Rice's Theorem is about semantic properties in general, not just behaviours.
The unsolvability of the halting problem is just a special case.

 A property about Turing machines can be represented as the language of all Turing machines, encoded as strings, that satisfy that property.
http://kilby.stanford.edu/~rvg/154/handouts/Rice.html

However, it is possible that for some property that language cannot
be presented.

Does THE INPUT TO simulating termination analyzer
HHH encode a C function that reaches its "return"
instruction [WHEN SIMULATED BY HHH] (The definition
of simulating termination analyzer) ???
 <MIT Professor Sipser agreed to ONLY these verbatim words 10/13/2022>
     If simulating halt decider H correctly simulates its input D
     until H correctly determines that its simulated D would never
     stop running unless aborted then
      H can abort its simulation of D and correctly report that D
     specifies a non-halting sequence of configurations.
</MIT Professor Sipser agreed to ONLY these verbatim words 10/13/2022>

An attempt to deceive. Professor Sipser is does not say anuthing about
the qestion stated just before the that quote. Instead, is taking
about the halting problem. In particular, the clause "when simulated
by H" is not in the quoted text.

<Accurate Paraphrase>
     If emulating termination analyzer H emulates its input
     finite string D of x86 machine language instructions
     according to the semantics of the x86 programming language
      until H correctly determines that this emulated D cannot
     possibly reach its own "ret" instruction in any finite
     number of correctly emulated steps then
      H can abort its emulation of input D and correctly report
     that D specifies a non-halting sequence of configurations.
</Accurate Paraphrase>

The "paraphrase" is not accurate. In particular, the phrase "in any
finite number of correctly emulated steps" is not in Sipsers words.

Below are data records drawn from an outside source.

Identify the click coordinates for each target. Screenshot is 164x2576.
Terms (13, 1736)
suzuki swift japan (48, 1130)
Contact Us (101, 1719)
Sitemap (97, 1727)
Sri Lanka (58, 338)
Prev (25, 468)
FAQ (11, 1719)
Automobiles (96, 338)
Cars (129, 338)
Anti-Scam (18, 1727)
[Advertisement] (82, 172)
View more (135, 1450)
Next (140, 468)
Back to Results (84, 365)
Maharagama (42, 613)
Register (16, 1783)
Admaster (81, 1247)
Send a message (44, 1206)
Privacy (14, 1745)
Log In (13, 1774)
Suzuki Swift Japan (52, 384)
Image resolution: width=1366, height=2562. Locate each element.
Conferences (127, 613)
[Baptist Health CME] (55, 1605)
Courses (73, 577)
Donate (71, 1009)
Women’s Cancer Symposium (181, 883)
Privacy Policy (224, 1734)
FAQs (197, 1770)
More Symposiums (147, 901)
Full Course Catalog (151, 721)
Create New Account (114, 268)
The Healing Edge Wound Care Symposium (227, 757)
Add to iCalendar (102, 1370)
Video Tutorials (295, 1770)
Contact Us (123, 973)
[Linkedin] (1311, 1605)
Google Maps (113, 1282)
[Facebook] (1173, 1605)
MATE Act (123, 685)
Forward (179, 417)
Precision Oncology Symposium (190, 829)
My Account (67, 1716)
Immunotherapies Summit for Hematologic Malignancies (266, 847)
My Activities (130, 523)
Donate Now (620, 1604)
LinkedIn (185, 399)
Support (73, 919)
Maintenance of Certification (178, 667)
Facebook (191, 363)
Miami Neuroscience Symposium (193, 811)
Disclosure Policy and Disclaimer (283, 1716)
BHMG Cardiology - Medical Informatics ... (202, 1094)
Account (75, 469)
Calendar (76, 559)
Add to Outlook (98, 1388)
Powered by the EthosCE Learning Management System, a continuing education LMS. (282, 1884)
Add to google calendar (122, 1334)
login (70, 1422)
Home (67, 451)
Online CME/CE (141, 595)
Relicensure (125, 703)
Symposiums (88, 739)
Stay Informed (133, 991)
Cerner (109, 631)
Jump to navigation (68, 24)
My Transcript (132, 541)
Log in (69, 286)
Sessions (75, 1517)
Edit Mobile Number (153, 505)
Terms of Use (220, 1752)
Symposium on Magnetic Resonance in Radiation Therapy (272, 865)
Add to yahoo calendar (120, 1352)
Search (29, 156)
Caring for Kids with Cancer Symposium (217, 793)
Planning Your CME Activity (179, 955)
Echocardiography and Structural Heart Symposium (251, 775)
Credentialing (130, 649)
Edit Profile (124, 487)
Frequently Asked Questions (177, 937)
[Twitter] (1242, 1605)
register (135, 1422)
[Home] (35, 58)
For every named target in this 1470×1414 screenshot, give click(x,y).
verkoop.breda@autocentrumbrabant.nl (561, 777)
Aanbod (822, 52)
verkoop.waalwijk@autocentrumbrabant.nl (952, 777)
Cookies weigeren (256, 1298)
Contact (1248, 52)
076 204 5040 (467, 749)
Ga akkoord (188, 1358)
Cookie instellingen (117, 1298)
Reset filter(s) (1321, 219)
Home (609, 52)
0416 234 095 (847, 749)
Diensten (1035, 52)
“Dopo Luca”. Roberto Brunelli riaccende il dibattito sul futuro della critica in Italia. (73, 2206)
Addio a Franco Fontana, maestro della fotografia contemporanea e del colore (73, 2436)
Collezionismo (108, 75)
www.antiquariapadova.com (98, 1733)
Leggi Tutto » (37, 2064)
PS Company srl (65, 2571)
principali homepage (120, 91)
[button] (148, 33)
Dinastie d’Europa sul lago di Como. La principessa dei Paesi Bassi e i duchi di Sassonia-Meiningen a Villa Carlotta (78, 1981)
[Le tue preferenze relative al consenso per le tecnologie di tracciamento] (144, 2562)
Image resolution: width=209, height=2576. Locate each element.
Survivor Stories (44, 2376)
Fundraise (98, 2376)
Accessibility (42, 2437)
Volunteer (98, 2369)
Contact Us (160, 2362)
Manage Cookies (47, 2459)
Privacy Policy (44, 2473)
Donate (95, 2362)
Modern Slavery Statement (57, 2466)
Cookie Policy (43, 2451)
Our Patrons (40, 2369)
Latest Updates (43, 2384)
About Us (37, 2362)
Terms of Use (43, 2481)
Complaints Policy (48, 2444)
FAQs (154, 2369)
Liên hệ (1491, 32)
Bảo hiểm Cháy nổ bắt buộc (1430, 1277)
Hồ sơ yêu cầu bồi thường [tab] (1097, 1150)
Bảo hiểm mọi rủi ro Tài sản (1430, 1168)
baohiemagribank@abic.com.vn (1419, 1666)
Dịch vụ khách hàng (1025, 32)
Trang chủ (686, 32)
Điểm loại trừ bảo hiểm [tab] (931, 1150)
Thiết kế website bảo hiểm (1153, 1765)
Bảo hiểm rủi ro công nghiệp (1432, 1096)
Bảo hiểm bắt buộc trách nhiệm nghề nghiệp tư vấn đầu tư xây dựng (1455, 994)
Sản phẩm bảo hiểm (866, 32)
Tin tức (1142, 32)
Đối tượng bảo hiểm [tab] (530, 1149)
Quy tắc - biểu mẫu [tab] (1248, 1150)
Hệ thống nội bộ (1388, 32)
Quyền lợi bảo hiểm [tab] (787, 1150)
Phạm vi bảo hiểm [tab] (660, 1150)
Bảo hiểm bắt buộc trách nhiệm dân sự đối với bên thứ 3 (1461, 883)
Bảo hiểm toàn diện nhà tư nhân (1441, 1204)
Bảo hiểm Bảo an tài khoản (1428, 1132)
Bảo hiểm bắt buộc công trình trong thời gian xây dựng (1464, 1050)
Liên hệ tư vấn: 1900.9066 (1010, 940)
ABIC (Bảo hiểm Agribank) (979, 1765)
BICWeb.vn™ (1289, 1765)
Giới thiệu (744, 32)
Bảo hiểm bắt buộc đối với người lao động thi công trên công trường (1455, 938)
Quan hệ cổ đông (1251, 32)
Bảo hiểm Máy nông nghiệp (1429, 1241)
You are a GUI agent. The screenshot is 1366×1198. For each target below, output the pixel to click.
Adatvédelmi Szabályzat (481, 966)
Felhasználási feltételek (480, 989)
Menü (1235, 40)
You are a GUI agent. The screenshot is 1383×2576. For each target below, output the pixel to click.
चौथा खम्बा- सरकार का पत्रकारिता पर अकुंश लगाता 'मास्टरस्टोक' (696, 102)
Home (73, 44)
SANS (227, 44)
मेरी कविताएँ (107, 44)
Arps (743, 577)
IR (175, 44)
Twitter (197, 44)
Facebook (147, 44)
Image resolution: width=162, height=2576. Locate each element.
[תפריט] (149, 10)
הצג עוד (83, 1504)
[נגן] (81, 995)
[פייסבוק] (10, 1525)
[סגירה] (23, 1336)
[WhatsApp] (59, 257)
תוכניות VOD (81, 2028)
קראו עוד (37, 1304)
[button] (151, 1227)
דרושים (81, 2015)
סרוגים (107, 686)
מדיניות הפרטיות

Memorizing quotes from textbooks is useful for practical purposes but
if it is too hard for you there are other ways.

 The whole X represents TM X that halts on its input is inaccurate.

Can't parse. What is the subject of "is inaccurate"?

If you did not merely learn-by-rote you would already know this.

Usually the word "know" is not used about false beliefs.

*Input Y to TM Z specifies a TM that halts when directly measured by Z*

Which TM halts, Y or Z?
--
Mikko